Still feeling tingles in my hands and feet, I groaned. “Can’t you have thirty seconds of afterglow before the we-shouldn’t-have-done-that speech?”

“I was going to say we’re a total mess. But yes, that too. Hell, Knox. We can’t let that happen again.”

“Why not?” Having had the barest of tastes, I wanted the whole damn buffet, every hour I could wring from this most confounding man. “Despite what you keep insisting, we’re both consenting adults, rooming together for the summer, and who the fuck cares what we get up to here? Neither of us is looking for forever. Why not have some summer fun?”

“Because.” Stripping off his T-shirt, Monroe mopped at his come-spattered stomach. And damn, he had one fine chest. Fit. Lightly hairy. Perfection. And I’d happily tell him if he’d stop listing all the reasons we weren’t already onto a second helping of orgasms. “Your dad. My friends. It’s complicated.”

“You’ve never done anything on the down-low before?” I gave him a pointed look because he’d previously mentioned Don’t Ask, Don’t Tell, and for a guy who didn’t do relationships, he had to have had his share of secret hookups.
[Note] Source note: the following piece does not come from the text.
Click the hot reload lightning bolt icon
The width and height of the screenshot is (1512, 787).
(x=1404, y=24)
“You know I have. And I hated it. Hated hiding. I’m not…” He paced away, then spun on his heel to stare at me, eyes heated but mouth tense. “Hell. You look all fucked out, and all I can think is how I want you again.”
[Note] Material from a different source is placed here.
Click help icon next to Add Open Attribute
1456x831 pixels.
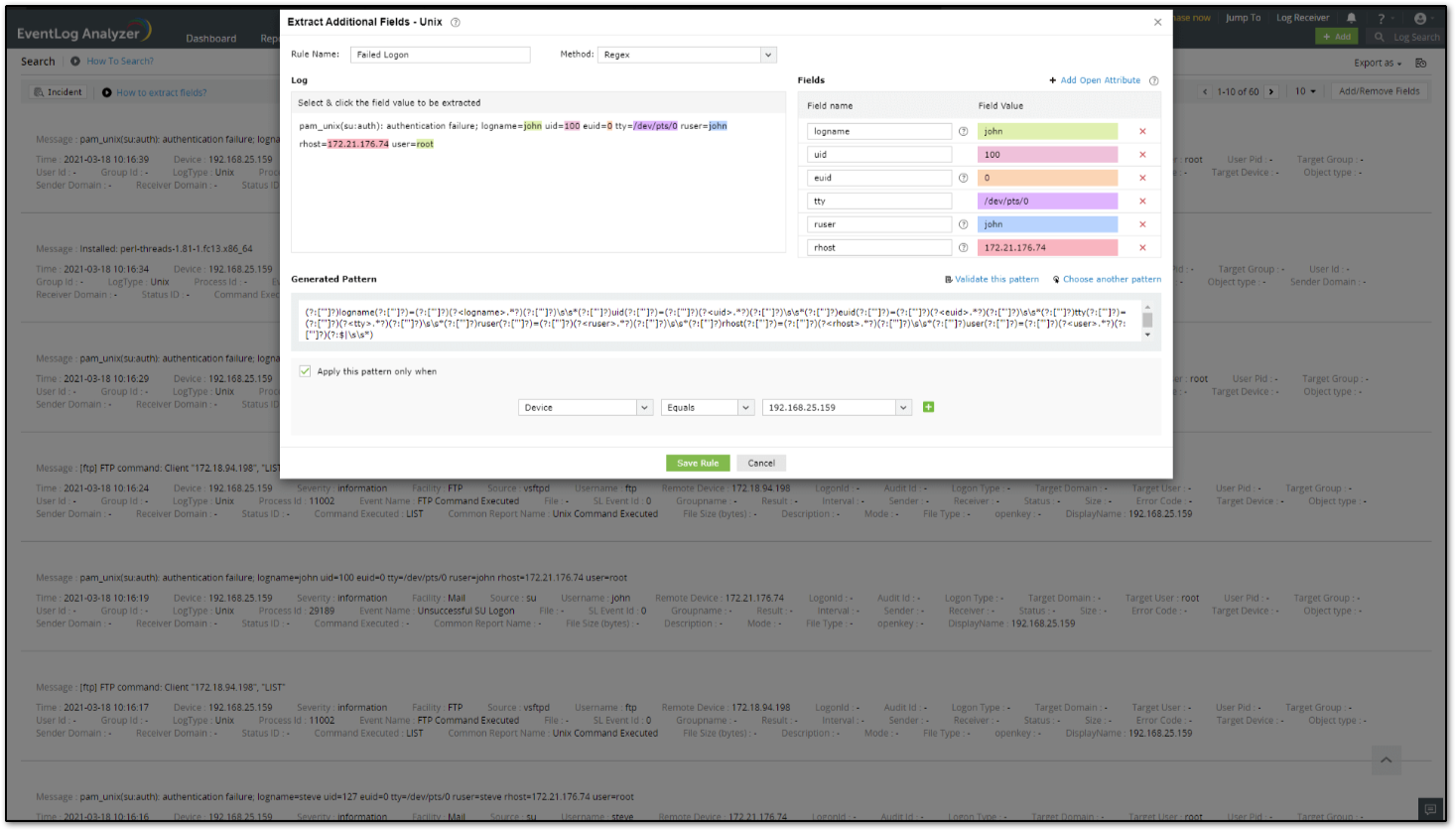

“So?” I smiled but kept my tone bored. I was tired of all his reasons. Anything as good as what we’d done needed dozens of repeats, not excuses. “Have me.”

“It’s not that easy.” He made a noise that echoed my own. Damn it. Even our frustration was in sync. “I…need to clean up. And think. Mainly that.”
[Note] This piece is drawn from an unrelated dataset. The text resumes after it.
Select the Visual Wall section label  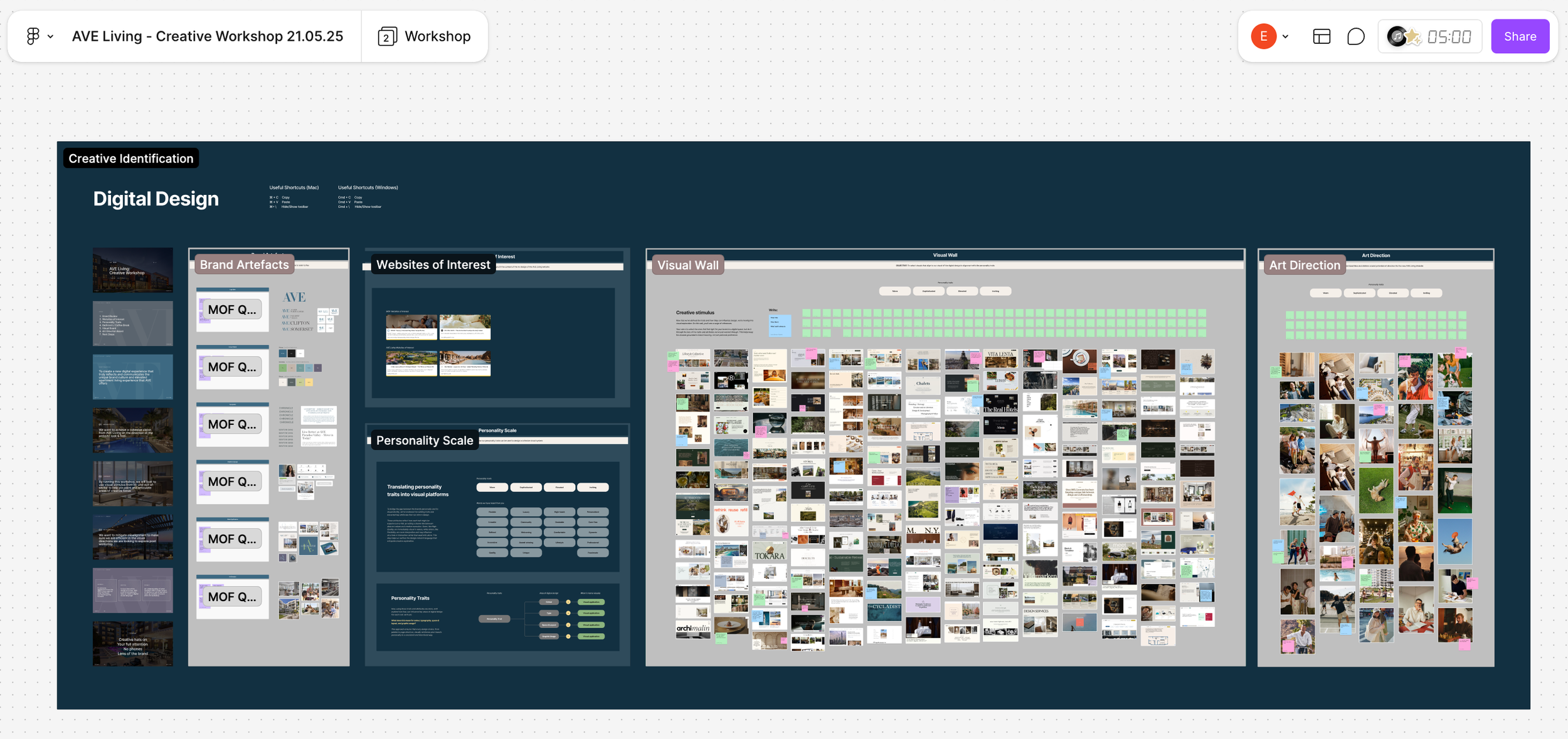(687, 265)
“Okay.” I shrugged. I’d said I wouldn’t beg, and I was going to stick to that. Either he’d come around, or he’d keep throwing up barriers. Regardless, he had to make his own choices. I’d deal no matter what, but I sure hoped he’d get out of his own way while we still had time to make it the best damn summer of both our lives.

“I…um. I’ll figure out some late lunch for us. Might have to run to the store.” Still clutching his shirt, Monroe backed toward the open door. “I’m sorry.”

Funny. The excuses didn’t faze me, but the apology hurt, landing square on some tender spot in my chest. I didn’t want him to be sorry. I wanted him warm and willing and desperate for more. Nothing had ever felt as good as dancing and making out with Monroe had, and it was the kind of wonderful I refused to apologize for. I’d kissed and danced plenty, but the kind of connection I’d found in his arms was rare indeed. Sorry felt like the worst kind of brush-off, and as he retreated down the long upstairs hall toward his room, I both wanted him to stay gone a good long while and to come racing back. Fuck. I truly was a mess.

Chapter Ten

Knox

“You need to eat.” Monroe strode into the primary bedroom, where I’d stripped off the last of the wallpaper and was working on wall prep and priming. The walls were in poor condition after years of wallpaper, so the primer was necessary. And, as usual, I’d gotten into a groove working. I supposed it was past dinner time, but I was still surprised by Monroe holding a plate of steaming food.

“What’s this?” I gestured at the plate, but I meant him. He’d been scarce all afternoon since our little dance-party orgasm fest. And now he was back, neatly pressed short-sleeve shirt, jeans in far better shape than any I owned, and loafers rather than sneakers. I had no idea how to interpret the food gesture, and confusion made my voice sharp. “You made me dinner?”